In the U.S., 30,635 fire departments responded to 24.7 million incidents. Safety standards for emergency workers, building safety standards, electrical and gas fire safety standards all help spread critical public safety information.
The major public safety codes are laws of general applicability. You are presumed to know the law and to follow it. If you own a building and your elevators plummet to earth or your boilers blow up, evidence showing that you violated the mandated public safety codes is a prima facie factor in showing you are responsible.
Every one of these model codes are meant to become law. Many of them even include a model ordinance at the beginning incorporating the text into law! The government of [Your jurisdiction here] does hereby enact the following materials as the law of [Your jurisdiction here].
Banks v. Manchester, 128 US 244 , is part of a line of decisions that hold that no copyright may be held in the law. In Banks, when Ohio tried to copyright their law, the court held that it had no right to do so.

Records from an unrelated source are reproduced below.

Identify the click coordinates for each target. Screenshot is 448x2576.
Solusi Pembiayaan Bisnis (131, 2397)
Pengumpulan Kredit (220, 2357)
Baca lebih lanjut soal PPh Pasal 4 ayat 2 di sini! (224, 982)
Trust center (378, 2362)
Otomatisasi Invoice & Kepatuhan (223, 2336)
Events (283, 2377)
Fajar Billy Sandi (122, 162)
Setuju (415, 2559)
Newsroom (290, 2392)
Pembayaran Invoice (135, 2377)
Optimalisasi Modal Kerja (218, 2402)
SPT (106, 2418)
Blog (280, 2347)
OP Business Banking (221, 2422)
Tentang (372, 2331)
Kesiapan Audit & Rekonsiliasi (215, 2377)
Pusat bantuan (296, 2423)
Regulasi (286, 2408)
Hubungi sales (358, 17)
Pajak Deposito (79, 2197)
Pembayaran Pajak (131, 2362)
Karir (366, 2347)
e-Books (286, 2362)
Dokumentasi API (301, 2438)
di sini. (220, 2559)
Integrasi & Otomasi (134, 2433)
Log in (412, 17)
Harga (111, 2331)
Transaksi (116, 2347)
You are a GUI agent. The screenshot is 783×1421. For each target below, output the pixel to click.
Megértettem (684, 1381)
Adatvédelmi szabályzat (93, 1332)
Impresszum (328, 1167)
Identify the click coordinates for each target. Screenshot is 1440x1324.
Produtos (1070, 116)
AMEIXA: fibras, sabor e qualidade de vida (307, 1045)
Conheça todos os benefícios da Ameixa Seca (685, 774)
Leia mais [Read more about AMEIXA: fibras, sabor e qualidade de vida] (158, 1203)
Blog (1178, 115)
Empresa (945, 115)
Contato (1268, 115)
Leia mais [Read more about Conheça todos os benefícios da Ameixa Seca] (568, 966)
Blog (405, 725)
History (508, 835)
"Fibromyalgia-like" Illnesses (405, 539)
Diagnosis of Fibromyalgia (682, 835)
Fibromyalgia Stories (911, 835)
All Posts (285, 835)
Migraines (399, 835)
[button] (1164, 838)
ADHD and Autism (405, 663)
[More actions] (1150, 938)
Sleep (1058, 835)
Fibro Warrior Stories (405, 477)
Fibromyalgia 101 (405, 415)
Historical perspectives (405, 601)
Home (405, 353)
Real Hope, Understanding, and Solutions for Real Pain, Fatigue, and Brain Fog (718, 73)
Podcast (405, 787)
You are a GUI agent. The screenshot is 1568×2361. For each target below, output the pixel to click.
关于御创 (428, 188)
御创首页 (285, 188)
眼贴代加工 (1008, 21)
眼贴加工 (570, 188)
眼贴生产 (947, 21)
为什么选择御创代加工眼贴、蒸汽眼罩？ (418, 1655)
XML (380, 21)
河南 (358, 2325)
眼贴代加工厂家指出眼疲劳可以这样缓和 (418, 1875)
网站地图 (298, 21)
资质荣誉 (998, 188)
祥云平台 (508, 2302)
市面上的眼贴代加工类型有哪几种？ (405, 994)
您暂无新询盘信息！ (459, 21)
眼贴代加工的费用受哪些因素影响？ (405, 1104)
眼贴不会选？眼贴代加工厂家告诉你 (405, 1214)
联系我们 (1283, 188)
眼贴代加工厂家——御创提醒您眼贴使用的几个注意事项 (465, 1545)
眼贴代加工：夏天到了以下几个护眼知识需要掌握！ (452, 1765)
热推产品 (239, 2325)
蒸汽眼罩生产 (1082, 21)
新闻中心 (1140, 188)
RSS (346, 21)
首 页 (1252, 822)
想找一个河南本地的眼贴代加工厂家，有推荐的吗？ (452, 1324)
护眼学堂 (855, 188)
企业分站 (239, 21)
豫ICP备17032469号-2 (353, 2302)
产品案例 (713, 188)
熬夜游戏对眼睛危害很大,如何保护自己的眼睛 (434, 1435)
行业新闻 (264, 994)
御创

Howell v. Miller  was a Michigan dispute between Miller, who got himself appointed the official compiler for the state (how's that for a position!) and Howell tried to stop him claiming it violated his own Howell's Annotated Statutes. Harlan let Miller proceed to publish.
Goldstein  is joined by other noted authorities  who are skeptical of any restrictions on distribution of the law.
 http://www.law.stanford.edu/directory/profile/25/Paul Goldstein/
BOCA v. CODE  was a 1980 case that first presented the question of incorporation by reference and copyright of model building codes to the courts. The decision was inconclusive, but provided a survey of the law and enunciated the basic legal principles very clearly.
When the Veeck decision was handed down, the code people appealed to the Supreme Court. The U.S Solicitor General recommended to the Supreme Court  that they allow the ruling to stand and thus support the 5th Circuit decision and Peter Veeck's right to post building codes by denying cert. The Supreme Court followed the government's recommendation.
When it comes to public safety codes, it seems self-evident that this material, so critical to our daily lives, must be available to all. But, copyright on code extends beyond public safety codes. Companies have staked claims on administrative codes, which are the regulations enacted by executive-branch agencies, and compiled statutes from the legislative branches. In many cases, states mistakenly claim copyright over these materials, and then cut deals for the commercial rights with their corporate partners.
Codes and standards don't have to cost a fortune. Internet standards are all free. Many states do their own plumbing standards. Others even do their own building codes. And, whenever they make their own, the jurisdictions find their costs go down and (most importantly) their distribution goes up because a much larger population has access to these critical documents.
By the 1980s, there were two models of doing computer networking. The official, big-government, closed-standard approach was called Open Systems Interconnection (OSI) and it cost many thousands of dollars to buy their docs. The open approach was a ragtag group called the IETF, and it was those standards that became the Internet, but it was a pitched battle  between the two camps!
Open standards mean the barriers to entry come down. This is as much about innovation as it is about democracy. It shouldn't cost thousands of dollars to gather the technical documentation that describes how a piece of public infrastructure operates. Any kid in a dorm room should be able to gather this information and use it to help create a better world.
Computer operating systems, network protocols, and other fundamental building blocks of our modern society were all collective enterprises based on distributed efforts. Locking up knowledge about how these systems work would have destroyed them  and our world would be a much poorer place today.  http://www.youtube.com/watch?v=14hJtzPcdaw
Public safety codes are critical to public safety, there are criminal penalties for violating them, and these are laws of general applicability.